Fuimos tres.
Fue la rabia. Sólo la rabia, creo. Estábamos al lado de una reja con los lienzos en la mano, gritando a todo chancho mientras nos mojaba el guanaco. Gritábamos. Gritábamos porque mi colegio de mierda no me entregó nada, porque no me gané la bicentenario y no pude entrar a la u, gritamos porque el año pasado nos habían asaltado cinco veces, porque pagaba todos los días el puto pasaje de la micro y justo el día en el que se me olvidó cargar la bip, se subió un inspector y me cobró un parte por cincuenta lucas. Mi sueldo es de 150 lucas.

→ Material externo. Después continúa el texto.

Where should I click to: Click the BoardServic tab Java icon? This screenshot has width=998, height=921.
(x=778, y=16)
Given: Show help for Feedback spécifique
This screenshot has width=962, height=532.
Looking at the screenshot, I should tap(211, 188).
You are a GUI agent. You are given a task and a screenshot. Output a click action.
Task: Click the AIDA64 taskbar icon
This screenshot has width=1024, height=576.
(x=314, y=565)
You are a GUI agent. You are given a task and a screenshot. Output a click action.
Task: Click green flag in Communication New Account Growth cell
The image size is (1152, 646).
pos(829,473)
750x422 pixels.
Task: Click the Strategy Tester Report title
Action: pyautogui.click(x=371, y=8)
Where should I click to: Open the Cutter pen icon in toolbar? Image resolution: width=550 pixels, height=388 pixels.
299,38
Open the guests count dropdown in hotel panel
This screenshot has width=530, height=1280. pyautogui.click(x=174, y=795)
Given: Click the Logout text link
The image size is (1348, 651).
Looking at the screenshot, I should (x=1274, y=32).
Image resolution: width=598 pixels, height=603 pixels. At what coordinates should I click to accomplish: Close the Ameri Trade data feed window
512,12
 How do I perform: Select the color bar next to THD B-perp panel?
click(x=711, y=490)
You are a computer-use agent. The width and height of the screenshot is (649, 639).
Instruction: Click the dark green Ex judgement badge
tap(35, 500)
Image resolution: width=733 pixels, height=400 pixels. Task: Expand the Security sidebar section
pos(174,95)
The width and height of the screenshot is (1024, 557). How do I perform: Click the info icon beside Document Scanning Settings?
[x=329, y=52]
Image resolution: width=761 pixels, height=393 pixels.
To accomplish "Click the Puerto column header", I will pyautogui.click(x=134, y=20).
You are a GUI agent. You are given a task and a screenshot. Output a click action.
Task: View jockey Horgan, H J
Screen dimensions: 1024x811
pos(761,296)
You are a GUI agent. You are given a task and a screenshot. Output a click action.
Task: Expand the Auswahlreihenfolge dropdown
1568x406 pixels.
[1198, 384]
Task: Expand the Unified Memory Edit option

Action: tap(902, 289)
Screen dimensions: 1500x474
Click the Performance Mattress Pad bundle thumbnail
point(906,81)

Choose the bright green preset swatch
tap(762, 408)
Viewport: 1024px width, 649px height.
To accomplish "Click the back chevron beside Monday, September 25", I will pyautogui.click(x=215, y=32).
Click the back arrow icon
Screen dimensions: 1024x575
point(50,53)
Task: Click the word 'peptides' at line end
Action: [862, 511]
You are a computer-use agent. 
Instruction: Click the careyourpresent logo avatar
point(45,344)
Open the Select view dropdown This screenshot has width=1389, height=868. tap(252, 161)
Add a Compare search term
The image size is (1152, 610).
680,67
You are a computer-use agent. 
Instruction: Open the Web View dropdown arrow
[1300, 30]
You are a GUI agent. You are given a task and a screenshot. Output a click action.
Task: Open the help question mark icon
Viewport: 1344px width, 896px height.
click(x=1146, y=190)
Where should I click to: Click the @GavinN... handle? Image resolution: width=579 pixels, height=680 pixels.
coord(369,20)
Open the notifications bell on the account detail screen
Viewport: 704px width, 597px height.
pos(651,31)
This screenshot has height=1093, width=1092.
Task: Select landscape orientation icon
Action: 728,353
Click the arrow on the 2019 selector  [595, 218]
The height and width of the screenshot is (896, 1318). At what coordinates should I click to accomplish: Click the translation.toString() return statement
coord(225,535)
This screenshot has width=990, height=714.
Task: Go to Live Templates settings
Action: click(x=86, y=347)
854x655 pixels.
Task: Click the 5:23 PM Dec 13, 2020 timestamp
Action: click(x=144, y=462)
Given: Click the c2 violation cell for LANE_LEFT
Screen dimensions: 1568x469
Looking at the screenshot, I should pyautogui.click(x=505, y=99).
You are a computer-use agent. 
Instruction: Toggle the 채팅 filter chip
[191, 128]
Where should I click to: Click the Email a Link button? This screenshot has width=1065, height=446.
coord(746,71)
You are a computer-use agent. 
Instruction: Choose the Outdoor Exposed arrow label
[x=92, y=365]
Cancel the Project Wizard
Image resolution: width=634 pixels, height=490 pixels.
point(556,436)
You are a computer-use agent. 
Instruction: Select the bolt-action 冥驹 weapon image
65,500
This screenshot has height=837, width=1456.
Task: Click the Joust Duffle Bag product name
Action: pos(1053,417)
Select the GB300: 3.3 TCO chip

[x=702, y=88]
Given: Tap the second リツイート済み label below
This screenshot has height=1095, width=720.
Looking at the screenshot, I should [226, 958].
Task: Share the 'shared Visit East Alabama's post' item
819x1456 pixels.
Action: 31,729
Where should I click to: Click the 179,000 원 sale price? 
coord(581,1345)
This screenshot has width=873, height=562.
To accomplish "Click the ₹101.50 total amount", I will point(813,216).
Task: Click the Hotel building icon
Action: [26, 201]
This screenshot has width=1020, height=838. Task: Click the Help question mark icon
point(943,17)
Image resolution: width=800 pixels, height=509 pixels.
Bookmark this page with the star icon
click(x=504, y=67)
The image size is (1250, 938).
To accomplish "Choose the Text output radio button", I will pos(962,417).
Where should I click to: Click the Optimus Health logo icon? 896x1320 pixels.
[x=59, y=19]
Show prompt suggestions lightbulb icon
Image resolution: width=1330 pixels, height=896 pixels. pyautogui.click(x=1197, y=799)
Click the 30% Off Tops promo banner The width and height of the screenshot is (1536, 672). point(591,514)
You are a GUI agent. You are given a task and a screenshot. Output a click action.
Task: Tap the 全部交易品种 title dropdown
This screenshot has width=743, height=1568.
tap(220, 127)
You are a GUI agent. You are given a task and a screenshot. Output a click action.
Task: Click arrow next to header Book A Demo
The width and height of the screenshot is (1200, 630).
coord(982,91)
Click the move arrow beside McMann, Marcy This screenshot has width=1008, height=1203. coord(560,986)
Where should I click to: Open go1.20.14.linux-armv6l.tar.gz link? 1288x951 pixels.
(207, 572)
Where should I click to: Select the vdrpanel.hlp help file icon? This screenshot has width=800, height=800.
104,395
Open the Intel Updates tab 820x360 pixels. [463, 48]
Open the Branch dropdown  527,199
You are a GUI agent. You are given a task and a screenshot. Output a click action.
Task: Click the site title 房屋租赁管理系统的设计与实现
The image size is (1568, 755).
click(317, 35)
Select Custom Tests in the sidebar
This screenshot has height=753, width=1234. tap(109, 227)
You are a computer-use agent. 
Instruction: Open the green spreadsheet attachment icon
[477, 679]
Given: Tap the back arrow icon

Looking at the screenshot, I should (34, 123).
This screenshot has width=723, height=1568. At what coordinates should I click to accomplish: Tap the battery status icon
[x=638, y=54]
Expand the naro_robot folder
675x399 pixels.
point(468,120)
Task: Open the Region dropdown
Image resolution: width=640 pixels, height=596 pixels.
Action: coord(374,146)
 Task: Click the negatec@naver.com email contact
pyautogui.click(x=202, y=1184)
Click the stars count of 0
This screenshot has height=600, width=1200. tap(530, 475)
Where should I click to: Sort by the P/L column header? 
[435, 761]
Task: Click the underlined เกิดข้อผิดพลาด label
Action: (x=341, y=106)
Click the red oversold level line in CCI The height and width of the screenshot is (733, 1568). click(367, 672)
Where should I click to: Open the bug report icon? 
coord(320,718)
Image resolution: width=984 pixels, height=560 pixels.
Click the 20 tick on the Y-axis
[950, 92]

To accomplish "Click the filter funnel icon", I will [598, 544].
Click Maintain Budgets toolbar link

Entonces cuando salió la rubia sonriendo, descarada, gritando que éramos unos resentidos, que eramos flojos, que no sabíamos nada y que siempre, por siempre y para siempre seríamos pobres y cochinos dejé de pensar. Dejé de pensar en las cuatro horas diarias pegada a gente igual que yo, sin ningún espacio personal, en el hambre, en los libros piratas que eran los únicos que podía comprar, en la vez que me rompí un brazo y tuve que esperar horas a que me atendiera un doctor. Dejé de pensar y el cuerpo se me movió solo.
La agarramos entre varios. Los pacos intentaron separarnos, pero ya era muy tarde, teníamos otro tipo de fuerza. Fueron golpes, patadas y combos y tironeos de pelo y todo lo que se podía machacar de cualquier forma fue machacado.
Ella dejó de gritar después de unos minutos.
Sólo paramos cuando todo el mundo se hubo quedado en silencio.